On October, 13th the boy repeated the US, which showed a normal spleen. The timing of regression is compatible with the diagnosis of splenic infarction.
Discussion and Conclusions
In our case, as long as fever kept on after the conclusion of an adequate cycle of antimalarial therapy, in association with abdominal pain in the right upper quadrant and evidence of splenic lesions, further analysis have been undertaken in the suspect of a concomitant condition. Trauma was excluded. Therefore we considered as differential diagnosis splenic abscesses, both primary or secundary (e.g. endocarditis, patent foramen ovale), splenic infarction, primary hematologic diseases and granulomatous diseases (e.g. tuberculosis and chronic granulomatous disorder). Contrary to our case, abdominal pain is generally reported as localized to the left upper quadrant, when splenic infarction is present. In the reported case, atypical clinical presentation, concomitant cholecystitis and radiological diagnosis of splenic abscesses were misleading.

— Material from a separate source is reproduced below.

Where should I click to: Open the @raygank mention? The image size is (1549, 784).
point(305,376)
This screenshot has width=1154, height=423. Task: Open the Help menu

Splenic infarction should be taken into account in a patient with malaria and abdominal pain, particularly when localized to upper quadrants, and US and CT scan should be performed to confirm the diagnosis. Computed tomography scan with contrast is the gold standard for diagnosis of splenic infarction. In our case, however, US has been primarly performed in the suspect of cholecystitis. MRI was then performed, taking into account the young age of the patient and the good sensitivity of this technique for spleen lesions. Conservative therapy must be attempted, and the prognosis is good. Splenectomy should be reserved for those patients with severe damage to the spleen, also taking into account possible future complications, including severe malaria.
Finally, as long as the number of international migrants worldwide kept on growing over the past decades, all of us clinicians should be aware of pathologies we haven’t been familiar with in our daily activity.